Верите ли вы в конец истории? Ведь вопрос о конце истории — это вопрос о возможности перемены. Когда Кожев говорил, что история закончена и ничего нового не может произойти под луной, он, в частности, подразумевал невозможность какой-либо радикальной перемены существующего режима, статус кво. Ничего нового не может произойти, будущего не будет, и теперь мы будем иметь дело только с вечно расширяющимся и длящимся настоящим. Но в какой именно момент и в какой точке земного шара локализовать этот конец — так и не ясно. То ли он связан с идеями французской революции, то ли со сталинским государством, то ли с либеральным американским образом жизни, то ли с Японией. Кожеву было ясно, что история закончилась, но по поводу того, где берет начало этот конец, он, кажется, не был уверен.

— Насколько я понимаю, Кожев, во-первых, повторил или, скажем, конкретизировал идею Гегеля о конце истории. Для него, как и для Гегеля, конец истории — это возникновение государства, в котором все граждане, их интересы и желания признаны в достаточной степени, где господствует принцип законности и где нет неудовлетворенных желаний. Такое вот идеальное государство. Более того, важно, чтобы мы знали и понимали, что история закончилась. Конец истории заключается в том, что мы поняли, что такое конец истории. Предыдущие поколения не знали, что такое конец истории, не знали, чего они на самом деле хотят и к чему на самом деле стремятся. Они не знали, что это — секулярное государство, которое предоставляет всем гражданам равные права, включая право на удовлетворение всех их желаний. Они этого не знали, а после того, как узнали, конец истории наступил.

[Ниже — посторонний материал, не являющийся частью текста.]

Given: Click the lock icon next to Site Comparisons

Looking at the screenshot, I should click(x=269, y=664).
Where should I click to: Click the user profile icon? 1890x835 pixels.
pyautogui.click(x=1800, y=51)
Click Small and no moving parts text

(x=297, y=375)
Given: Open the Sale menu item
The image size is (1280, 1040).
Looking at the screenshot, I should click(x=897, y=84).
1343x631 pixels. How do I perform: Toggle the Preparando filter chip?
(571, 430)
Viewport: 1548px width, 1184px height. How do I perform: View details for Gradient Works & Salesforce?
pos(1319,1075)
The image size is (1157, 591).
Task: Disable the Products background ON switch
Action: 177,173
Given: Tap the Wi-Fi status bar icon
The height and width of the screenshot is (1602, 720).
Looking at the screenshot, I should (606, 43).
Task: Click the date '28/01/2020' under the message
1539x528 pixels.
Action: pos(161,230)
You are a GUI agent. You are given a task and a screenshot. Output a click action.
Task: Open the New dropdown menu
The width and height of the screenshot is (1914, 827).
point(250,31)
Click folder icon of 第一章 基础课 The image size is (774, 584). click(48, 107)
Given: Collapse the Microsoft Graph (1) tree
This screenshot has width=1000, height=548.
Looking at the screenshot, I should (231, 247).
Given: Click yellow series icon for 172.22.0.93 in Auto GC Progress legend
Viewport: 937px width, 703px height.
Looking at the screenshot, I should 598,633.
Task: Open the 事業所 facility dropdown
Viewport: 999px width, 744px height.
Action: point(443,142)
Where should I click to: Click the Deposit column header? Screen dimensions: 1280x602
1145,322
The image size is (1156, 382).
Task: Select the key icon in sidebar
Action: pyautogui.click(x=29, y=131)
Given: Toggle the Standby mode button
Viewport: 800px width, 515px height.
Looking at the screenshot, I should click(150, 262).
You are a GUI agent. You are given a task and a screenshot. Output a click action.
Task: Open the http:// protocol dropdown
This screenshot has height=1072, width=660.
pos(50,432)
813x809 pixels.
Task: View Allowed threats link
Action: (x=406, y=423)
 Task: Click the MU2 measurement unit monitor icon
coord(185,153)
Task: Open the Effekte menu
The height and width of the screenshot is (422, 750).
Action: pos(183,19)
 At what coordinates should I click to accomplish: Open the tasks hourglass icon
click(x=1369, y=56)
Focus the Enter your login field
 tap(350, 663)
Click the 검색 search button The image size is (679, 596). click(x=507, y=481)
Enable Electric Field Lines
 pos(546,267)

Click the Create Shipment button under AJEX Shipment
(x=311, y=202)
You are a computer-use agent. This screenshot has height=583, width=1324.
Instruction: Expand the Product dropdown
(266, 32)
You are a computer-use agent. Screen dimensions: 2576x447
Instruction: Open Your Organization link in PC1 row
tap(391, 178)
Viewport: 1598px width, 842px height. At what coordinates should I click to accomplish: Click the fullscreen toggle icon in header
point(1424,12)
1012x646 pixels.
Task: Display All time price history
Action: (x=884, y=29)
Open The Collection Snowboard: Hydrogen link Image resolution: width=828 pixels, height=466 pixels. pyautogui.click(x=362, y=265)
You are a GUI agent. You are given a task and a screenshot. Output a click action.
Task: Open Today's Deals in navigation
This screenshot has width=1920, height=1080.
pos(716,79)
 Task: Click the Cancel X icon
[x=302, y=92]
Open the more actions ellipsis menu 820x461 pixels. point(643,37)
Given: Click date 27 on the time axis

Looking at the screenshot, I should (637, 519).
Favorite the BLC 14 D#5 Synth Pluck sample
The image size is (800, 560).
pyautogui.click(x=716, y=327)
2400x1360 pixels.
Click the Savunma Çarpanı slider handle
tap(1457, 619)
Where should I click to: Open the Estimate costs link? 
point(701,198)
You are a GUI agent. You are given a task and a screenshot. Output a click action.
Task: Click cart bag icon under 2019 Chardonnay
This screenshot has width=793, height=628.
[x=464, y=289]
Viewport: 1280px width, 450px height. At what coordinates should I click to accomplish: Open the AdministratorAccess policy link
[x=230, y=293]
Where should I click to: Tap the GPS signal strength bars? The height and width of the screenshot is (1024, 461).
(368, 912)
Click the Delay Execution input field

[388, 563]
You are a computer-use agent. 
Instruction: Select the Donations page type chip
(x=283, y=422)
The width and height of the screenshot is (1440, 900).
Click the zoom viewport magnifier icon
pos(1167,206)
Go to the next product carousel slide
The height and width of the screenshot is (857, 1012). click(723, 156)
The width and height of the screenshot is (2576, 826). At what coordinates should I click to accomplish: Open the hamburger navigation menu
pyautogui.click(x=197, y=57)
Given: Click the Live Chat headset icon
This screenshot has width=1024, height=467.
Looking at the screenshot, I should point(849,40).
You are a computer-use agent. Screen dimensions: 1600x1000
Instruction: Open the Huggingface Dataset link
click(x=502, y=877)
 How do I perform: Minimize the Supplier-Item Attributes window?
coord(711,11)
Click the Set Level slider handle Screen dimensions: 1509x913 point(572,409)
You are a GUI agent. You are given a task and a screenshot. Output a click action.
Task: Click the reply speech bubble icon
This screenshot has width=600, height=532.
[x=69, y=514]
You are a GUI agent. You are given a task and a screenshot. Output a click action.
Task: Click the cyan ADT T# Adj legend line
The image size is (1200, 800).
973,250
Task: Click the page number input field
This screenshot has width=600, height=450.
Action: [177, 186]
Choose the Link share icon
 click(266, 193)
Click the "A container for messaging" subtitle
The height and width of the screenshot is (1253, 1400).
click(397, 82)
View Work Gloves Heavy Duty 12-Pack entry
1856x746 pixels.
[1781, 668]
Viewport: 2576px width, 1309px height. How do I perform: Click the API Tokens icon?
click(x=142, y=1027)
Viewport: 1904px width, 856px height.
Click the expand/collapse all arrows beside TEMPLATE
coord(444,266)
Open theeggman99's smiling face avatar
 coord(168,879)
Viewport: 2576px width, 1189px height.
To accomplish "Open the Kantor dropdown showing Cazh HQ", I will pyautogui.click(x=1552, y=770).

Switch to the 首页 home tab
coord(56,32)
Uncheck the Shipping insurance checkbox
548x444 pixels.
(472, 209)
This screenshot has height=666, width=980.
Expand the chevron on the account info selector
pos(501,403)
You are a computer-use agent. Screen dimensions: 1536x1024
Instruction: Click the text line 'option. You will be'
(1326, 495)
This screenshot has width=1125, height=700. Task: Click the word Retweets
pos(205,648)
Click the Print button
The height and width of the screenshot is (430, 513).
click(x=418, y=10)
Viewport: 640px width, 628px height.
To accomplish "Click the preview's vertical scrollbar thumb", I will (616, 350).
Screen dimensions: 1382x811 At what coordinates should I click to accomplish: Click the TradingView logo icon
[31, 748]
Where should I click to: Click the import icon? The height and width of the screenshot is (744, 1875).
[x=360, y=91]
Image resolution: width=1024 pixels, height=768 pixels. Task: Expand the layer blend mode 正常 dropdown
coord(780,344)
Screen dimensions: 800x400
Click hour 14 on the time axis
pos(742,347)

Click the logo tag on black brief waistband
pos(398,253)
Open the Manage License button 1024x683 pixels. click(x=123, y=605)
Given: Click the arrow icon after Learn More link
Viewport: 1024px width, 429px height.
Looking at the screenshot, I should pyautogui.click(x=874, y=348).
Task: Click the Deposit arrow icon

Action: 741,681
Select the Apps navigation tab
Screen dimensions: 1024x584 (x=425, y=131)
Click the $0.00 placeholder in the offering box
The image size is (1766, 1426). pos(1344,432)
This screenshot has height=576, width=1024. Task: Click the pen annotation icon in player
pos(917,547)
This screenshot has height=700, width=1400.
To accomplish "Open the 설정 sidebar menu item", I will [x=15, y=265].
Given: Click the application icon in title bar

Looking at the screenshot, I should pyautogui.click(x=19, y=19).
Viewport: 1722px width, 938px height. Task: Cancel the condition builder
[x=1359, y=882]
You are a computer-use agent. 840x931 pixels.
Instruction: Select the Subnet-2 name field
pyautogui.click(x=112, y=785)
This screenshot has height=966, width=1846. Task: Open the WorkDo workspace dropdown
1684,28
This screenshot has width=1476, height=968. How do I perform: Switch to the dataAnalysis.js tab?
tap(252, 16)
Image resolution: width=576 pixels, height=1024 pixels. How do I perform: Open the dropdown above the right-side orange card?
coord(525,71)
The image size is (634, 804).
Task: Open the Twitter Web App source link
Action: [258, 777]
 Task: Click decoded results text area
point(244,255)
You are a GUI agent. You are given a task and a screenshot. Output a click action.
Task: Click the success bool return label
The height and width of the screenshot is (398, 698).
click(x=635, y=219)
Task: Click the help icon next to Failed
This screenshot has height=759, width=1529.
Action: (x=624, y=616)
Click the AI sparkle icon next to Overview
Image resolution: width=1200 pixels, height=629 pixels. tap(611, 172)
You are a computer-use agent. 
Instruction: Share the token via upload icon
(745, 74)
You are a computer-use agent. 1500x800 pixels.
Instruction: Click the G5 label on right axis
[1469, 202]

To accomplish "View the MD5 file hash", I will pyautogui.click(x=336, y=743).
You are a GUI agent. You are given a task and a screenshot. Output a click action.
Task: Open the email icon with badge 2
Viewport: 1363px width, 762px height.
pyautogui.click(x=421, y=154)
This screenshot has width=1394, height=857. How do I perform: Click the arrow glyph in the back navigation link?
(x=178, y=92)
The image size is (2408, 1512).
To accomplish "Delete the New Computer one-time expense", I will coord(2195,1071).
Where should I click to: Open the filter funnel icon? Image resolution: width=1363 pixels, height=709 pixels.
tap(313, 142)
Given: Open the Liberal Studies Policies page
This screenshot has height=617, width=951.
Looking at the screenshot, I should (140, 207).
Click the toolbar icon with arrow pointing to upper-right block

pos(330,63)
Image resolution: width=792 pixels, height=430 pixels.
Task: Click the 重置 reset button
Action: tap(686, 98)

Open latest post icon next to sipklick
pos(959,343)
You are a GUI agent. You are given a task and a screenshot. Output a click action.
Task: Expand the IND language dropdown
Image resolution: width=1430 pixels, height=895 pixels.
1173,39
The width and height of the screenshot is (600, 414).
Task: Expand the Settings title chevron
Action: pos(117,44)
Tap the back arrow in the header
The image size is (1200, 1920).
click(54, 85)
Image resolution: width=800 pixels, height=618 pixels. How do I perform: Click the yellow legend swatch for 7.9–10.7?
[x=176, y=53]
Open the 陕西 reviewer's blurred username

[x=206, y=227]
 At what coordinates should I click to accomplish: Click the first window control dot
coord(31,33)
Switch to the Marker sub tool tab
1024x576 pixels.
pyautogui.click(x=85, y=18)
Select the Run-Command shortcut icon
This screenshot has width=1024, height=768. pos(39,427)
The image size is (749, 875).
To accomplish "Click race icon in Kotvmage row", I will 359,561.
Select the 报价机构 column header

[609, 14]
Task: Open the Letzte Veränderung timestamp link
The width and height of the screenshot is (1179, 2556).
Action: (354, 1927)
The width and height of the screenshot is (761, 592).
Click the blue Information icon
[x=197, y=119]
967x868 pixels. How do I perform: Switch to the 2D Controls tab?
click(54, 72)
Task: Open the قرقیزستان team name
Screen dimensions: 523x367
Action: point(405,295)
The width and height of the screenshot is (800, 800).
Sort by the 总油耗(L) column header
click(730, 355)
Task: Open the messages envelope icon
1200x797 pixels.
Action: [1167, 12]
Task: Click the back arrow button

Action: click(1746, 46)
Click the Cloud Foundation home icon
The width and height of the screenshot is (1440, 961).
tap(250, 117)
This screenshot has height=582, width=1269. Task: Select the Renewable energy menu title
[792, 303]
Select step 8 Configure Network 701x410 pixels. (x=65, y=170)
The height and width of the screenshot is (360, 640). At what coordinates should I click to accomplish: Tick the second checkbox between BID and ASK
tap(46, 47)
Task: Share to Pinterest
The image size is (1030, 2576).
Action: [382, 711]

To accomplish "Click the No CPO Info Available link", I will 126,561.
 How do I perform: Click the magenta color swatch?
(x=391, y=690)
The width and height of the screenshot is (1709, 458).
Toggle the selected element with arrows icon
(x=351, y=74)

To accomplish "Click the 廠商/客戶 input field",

Однако то, что они это узнали, не означает, что они живут в таком государстве и что такое государство существует. Для философа в таком государстве нет больше работы. Философия приходит к своему концу, но в этот момент начинаются политика, администрация, экономика. Маркс, как известно, также считал, что в философии Гегеля уже совершен некий теоретический синтез, который теперь должен быть практически реализован пролетариатом. Кожев в свою очередь считал, что этот синтез может реализовать бюрократия, исторически сложившийся класс, которому самой историей вручена задача построить государство после конца истории. Причем построить государство гомогенное и универсальное — иначе говоря, это должно быть одно мировое государство.

— То есть историческую роль пролетария берет на себя бюрократ? Если у Маркса философ как бы передает эстафету пролетарию (вспомним 11-й тезис о Фейербахе: философы до сих пор только объясняли мир, а дело в том, чтобы его изменить), то у Кожева он уступает эту роль бюрократу, чья задача не совсем ясна, но уж точно не совпадает с изменением мира — скорее, наоборот, бюрократ должен заботиться о сохранности универсального государства.

— Однако если мы посмотрим на реальность нынешней политической ситуации, то можем сказать, что, во-первых, такого универсального государства нет, во-вторых, все государства не гомогенные. То есть даже если мы знаем, что такое конец истории, это не означает, что мы в нашей практике достигли его, и непонятно — достигнем ли когда-нибудь. Так что постисторический бюрократ не сохраняет государство, а создает его.

— А хорошо это или плохо, что мы его не достигли?

— Я думаю, что для нас как интеллектуалов это безразлично, а вот для бюрократов — важно. В этой паузе между пониманием, что такое конец истории, и реализацией конца истории нет места интеллигенции, зато есть огромное поле деятельности для администратора. Кожев, безусловно, находился под влиянием книги Жюльена Бенда «Предательство клерков», и он хотел развернуть это предательство обратно — превратить идеологов в администраторов. Такие разные люди, как Джулиан Ассанж или, например, Эдвард Саид, апеллировали к Бенда и Кожеву, представляя себя в качестве бюрократоров несуществующего гомогенного универсального государства. То есть государства нет, но каждый может стать бюрократом этого государства. Это на самом деле утопическая форма политики. Утопическая философия сменилась утопической политикой. Кожев был человеком, который породил этот административный утопический идеал. Здесь администрация и бюрократия не противоречат утопии, а являются как раз ее медиумами.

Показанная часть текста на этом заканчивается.